Sie schüttelete den Kopf, schloss die Augen, sprach das Wort nur langsam und immer noch flüsternd aus: ,,Nein."
Schweigen.
,,Nein, sie ist nicht wieder aufgetaucht; ich habe sie vorhin als vermisst gemeldet, die suchen sie jetzt", log sie kurzerhand, da sie sich nicht in größere und ihn gar nicht erst in irgendwelche Schwierigkeiten bringen wollte.
Er sagte nichts, sah sich nur suchend im Raum um, als wäre da irgendetwas, dass in dieser Situation hätte helfen können.
Mit zwei Schritten war er bei ihr, nahm sie in den Arm, doch sie reagierte kaum darauf. Sie wollte nicht weinen; es hätte sie ohnehin auch nicht weiter gebracht.

Als sie an diesem Abend im Bett lag, versuchte sie nicht einmal zu schlafen.
Ganz im Gegensatz zu Michael, der schon gegen zweiundzwanzig Uhr von normalen Atemgeräuschen in eine Mischung aus Grunzen und Schnarchen überging.
Sie wollte und konnte nicht schlafen.
Wollen tat sie es nicht, weil sie Angst hatte beobachtet zu werden oder am nächsten Morgen allein aufzuwachen, Können tat sie es nicht, weil ihre Gedanken mal wieder Karussell fuhren.
Sie dachte nach.
Am meisten darüber, wie es sein konnte, dass sie gerade jetzt - nach geschlagenen zwei Jahrzehnten - wieder mit ihrer Vergangenheit konfrontiert wurde. Jetzt, wo sie völlig neu angefangen und sich ein normales Leben aufgebaut hatte. Eine richtige Familie, eine Eigentumswohnung, genug Geld und Essen hatte; eben all das, wovon sie vor diesen zwanzig Jahren nur hätte träumen können.

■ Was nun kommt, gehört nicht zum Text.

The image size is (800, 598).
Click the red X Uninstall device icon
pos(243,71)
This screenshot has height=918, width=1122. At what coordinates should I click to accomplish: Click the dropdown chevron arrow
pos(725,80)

Jedes Mal, wenn sie das Geräusch eines Autos - egal, ob direkt vor der Haustür oder scheinbare drei Straßen weiter - hörte, verkrampfte sie, zog die Bettdecke näher an sich heran, als würde die ihr auch nur im Entferntesten Schutz bieten können.
Sie hatte ein Gefühl, dass sie so lange nicht mehr empfunden hatte, dass es ihr vollkommen surreal vorkam. Da war ein Gefühl, dass sie so lange nicht mehr gespürt hatte, dass sie es kaum einordnen konnte.
Angst.
Pure Angst machte sich in ihr breit.
Angst, alles zu verlieren, was ihr lieb und teuer war, wieder allein zu sein, wieder Dinge zu durchleben, von denen sie noch heute physisch, vorallem aber psychisch gezeichnet war.
Sie hatte Angst um ihr Leben und die der Menschen, die sie liebte.